何霞依旧坐在那张靠背椅上,手中的绿茶早已凉透,杯底沉淀着几片舒展开来的叶尖。
她的目光虽然空洞地盯着对面的白墙,但脑海中却掀起了一场足以摧毁她多年道德堡垒的飓风。
一个荒诞、禁忌且疯狂的念头,在看到刘昭梦中那副痛苦挣扎的模样后,像是一颗毒草般破土而出:是不是……自己应该帮儿子彻底释放一下这股快要溢出来的压力?
这个念头刚一闪现,何霞整个人就像是被雷击中了一般,浑身剧烈地颤抖了一下。
她猛地惊醒过来,下意识地抓紧了冰凉的杯身,指尖因为过度用力而泛起惨淡的白。
她在心里近乎咆哮地呵斥着自己:“何霞,你疯了吗!刘昭是你的亲生儿子,是你身上掉下来的肉!你怎么能产生这种畜生不如的想法?这是乱伦,是会被人戳脊梁骨、下地狱的重罪!”那种刻在骨子里的伦理纲常,化作无数道沉重的锁链,试图将那个疯狂的念头绞杀在萌芽状态。

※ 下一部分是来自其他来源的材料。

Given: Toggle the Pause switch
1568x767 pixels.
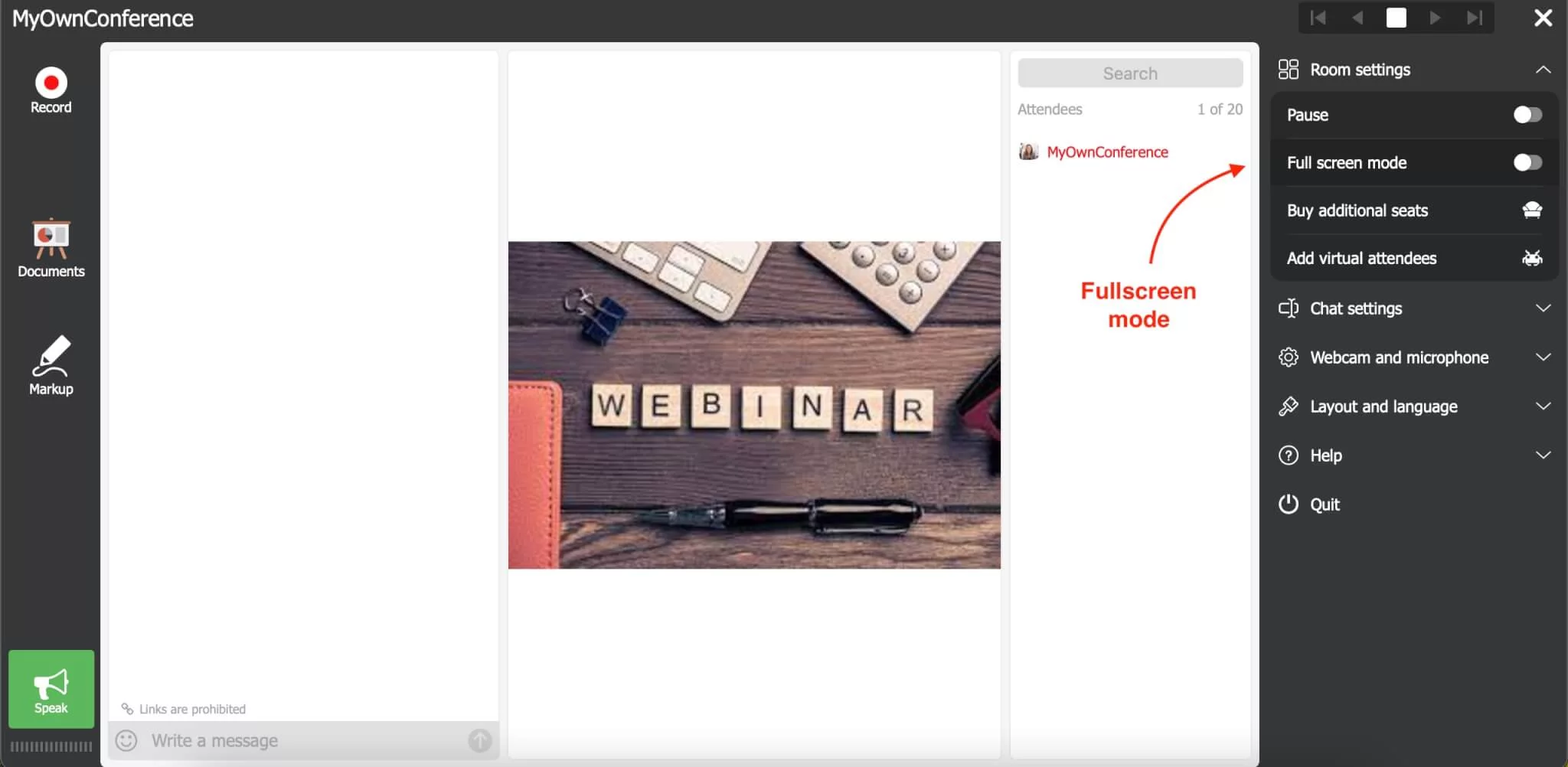Looking at the screenshot, I should click(x=1527, y=115).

然而,紧接着,脑海中另一个声音却带着一种诡异的慈悲响了起来,那声音听起来竟是如此温柔,仿佛是母性的另一种极端延伸:“正因为他是你的孩子,你才知道他现在真正需要什么。你看他现在的样子,就像是一根紧绷到极限的弦,随时都会断掉。作为母亲,你的职责不就是倾尽所有去帮助自己的孩子吗?如果那点所谓的‘道德’能换来他明天的超常发挥,能换来他一辈子的前程,那这点牺牲又算得了什么?”
这两种截然不同的声音在何霞的脑海中疯狂地拉扯着,像是有两双无形的手,正在反复撕裂她的灵魂。

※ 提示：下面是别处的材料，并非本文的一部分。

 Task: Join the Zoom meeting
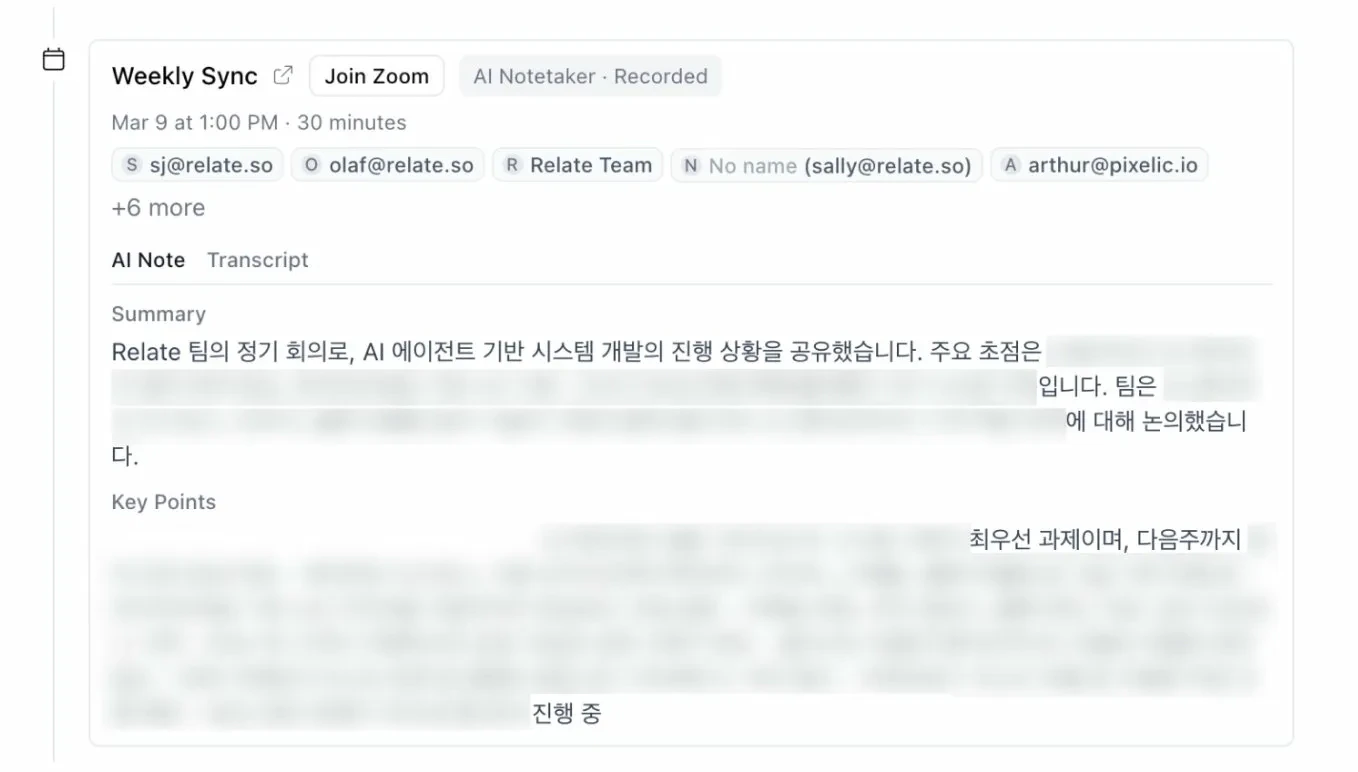pos(377,76)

她想起刘昭这段时间因为焦虑而日渐消瘦的脸庞,想起他昨晚在梦里那声压抑的呜咽,心如刀割。
她开始在心里自我辩解,试图给那个荒唐的念头披上一层神圣的外衣:这不是为了色欲,这仅仅是一种特殊的、极端的“心理疏导”,是为了拯救一个濒临崩溃的高考生。